- **Passage given**:
* Begin *
Homework Help: Intergal Application(Work)

1. Jul 19, 2007

Winzer

1. The problem statement, all variables and given/known data
A tank in the shape of the bottom half of a sphere of radius 10ft. is buried so that the top of the tank is 5ft. below the surface of the ground. If the tank is intially filled woth oil ( with wieght density $$\delta=40\frac{lbs}{ft^3}$$ determine how much work is required to empty the tank through a valve 1ft above the ground.

2. Relevant equations
$$W=FD$$
$$x^2+y^2=100$$

3. The attempt at a solution
Ok so I drew a picture with a half circle with the top at -5 and the valve at 1. So I decided to slice out an element $$x_{i}$$ which looks like a disk . The ith volume of that disk is $$V_{i}\approx \pi (r_{i})^2\Delta Y$$ I let $$x_{i}=-\sqrt(100-(y_{i})^2)$$ be equall to $$r_{i}$$.
$$V_{i}\approx \pi (100-(y_{i})^2) \Delta Y$$. Multiplying that quantity by $$/delta$$ I get $$m_{i}$$. I then multiply that by 32ft/sec^2 which is my g. Then my $$D_{i}=1-y_{i}$$ since each element will be traveling this distance. So $$W_{i}\approx 32\delta\pi\ (100-y_{i})^2(1-y_{i}) \Delta Y$$ As $$\Delta Y \rightarrow 0$$
I finally have $$W=32\pi\delta\int_{5}^{15} (100-y^2)(1-y)dy$$
Sound reasonable?
* End *
(Entries drawn from a collection)
* Begin *
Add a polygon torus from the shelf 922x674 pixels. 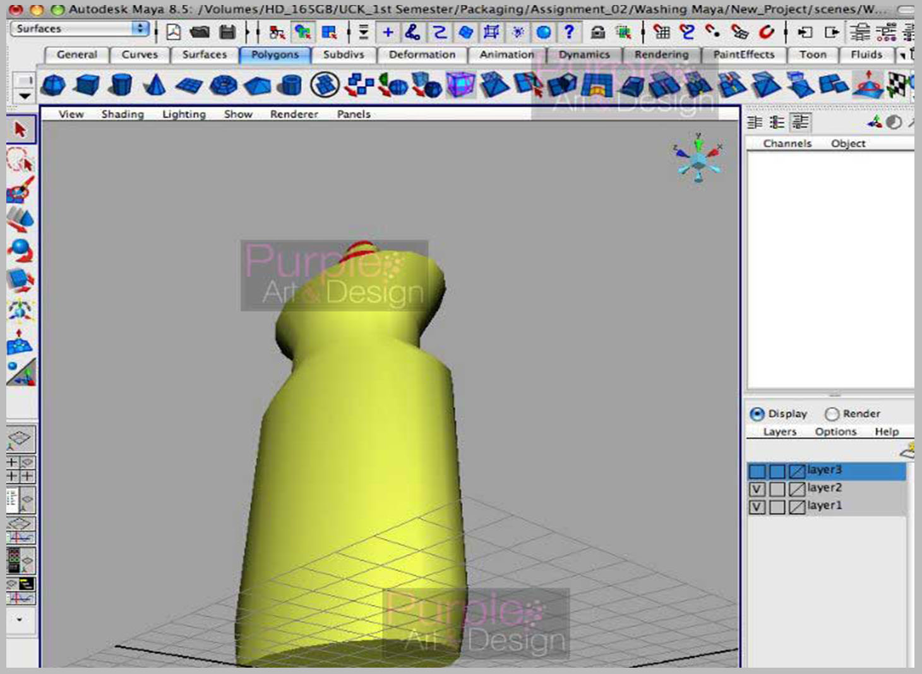[x=222, y=85]
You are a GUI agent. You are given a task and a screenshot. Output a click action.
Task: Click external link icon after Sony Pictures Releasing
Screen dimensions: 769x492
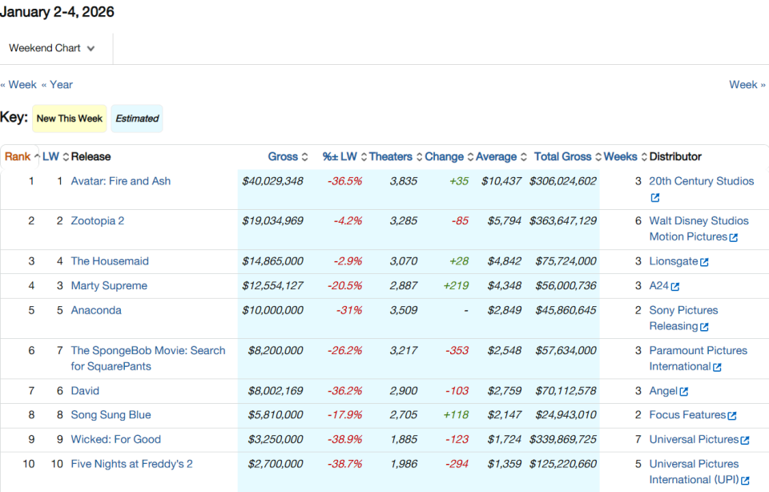pyautogui.click(x=704, y=327)
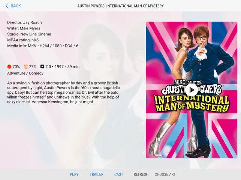The image size is (241, 180).
Task: Click the Media info MKV line
Action: (x=43, y=46)
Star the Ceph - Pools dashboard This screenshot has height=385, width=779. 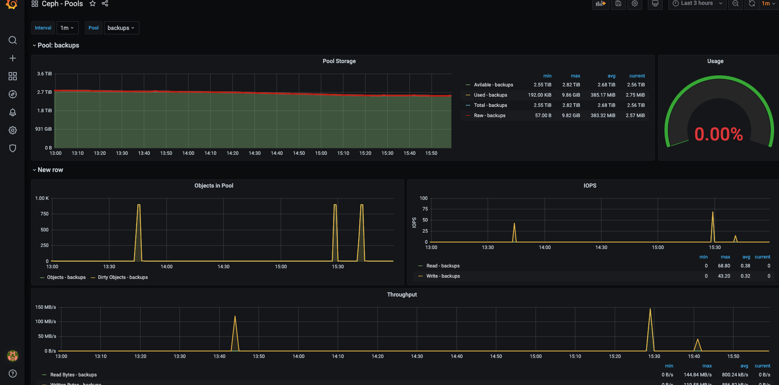[x=93, y=4]
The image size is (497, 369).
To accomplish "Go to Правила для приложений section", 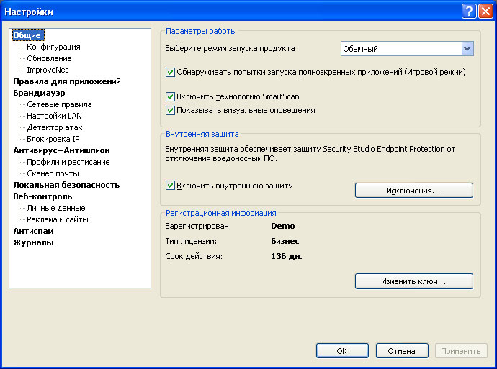I will point(66,81).
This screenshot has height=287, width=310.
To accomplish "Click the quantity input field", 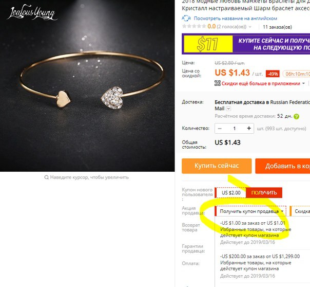I will point(234,129).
* End *
Write what comes next in the forum thread about the work needed to pump oil out of a buried hemispherical tank, picking up after its last line. The records were taken from a separate source.

- **Written response**:
Last edited: Jul 19, 2007
2. Jul 19, 2007

Winzer

mmm ... maybe that $$D_{i}=1-y_{i}$$ should be $$D_{i}=1+y_{i}$$?

3. Jul 19, 2007

Winzer

4. Jul 19, 2007

Dick

Nope, doesn't sound reasonable. And no picture necessary, you described it pretty well. And you've got all the right parts, but the solution is all jumbled up. You don't seem to be really clear on what y or y_i is. The clue something is wrong is that the integrand changes sign. So parts of it contribute negative work and parts positive? I don't think so. And you are already given a 'weight density' which is a 'force density' so there is no need for a g in the problem. Tell us what is the y you are integrating over, is it distance from the ground to the sphere section, distance from the sphere section to the exit point, distance from the sphere section to the top of the sphere? I think you may have just used all of those for the same variable.

Last edited: Jul 19, 2007
5. Jul 19, 2007

Winzer

Oh! ok thats true I definatley do not need g, lol. $$y_{i}$$ is just an element, a slice takin out, it doesn't become y till I take the reimman some and n->infinity. Yes so I am intergrating y over the bottom of the of the sphere, to the top of the sphere because that is the section containing the oil.
So my limits of intergrations should be negitive right and switched around?
$$W=\pi\delta\int_{-15}^{-5} (100-y^2)(1-y)dy$$ which becomes
$$W=-\pi\delta\int_{5}^{15} (100-y^2)(1-y)dy$$

I know I am close.
Edit: is $$D_{i}=1-y_{i}$$ right?

6. Jul 19, 2007

Dick

y is the distance from what to what?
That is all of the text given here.